──────── Supplied material ────────

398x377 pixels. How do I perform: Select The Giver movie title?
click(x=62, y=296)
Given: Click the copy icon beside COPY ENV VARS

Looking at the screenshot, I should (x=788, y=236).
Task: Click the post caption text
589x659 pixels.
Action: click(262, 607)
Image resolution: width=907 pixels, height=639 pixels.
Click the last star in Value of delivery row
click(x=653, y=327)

────────
──────── Supplied material ────────

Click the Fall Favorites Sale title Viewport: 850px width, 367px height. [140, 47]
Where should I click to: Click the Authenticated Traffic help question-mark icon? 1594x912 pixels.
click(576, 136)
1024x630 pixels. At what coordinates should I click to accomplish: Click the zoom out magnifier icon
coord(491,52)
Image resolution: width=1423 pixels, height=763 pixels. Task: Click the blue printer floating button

────────
──────── Supplied material ────────

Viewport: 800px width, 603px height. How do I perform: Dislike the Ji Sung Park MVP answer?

────────

• Your goal: Lines above that have "height": copy each of them.

• Output of the exercise:
Image resolution: width=907 pixels, height=639 pixels.
Click the Fall Favorites Sale title Viewport: 850px width, 367px height. [140, 47]
Image resolution: width=1423 pixels, height=763 pixels. Task: Click the blue printer floating button
Viewport: 800px width, 603px height. How do I perform: Dislike the Ji Sung Park MVP answer?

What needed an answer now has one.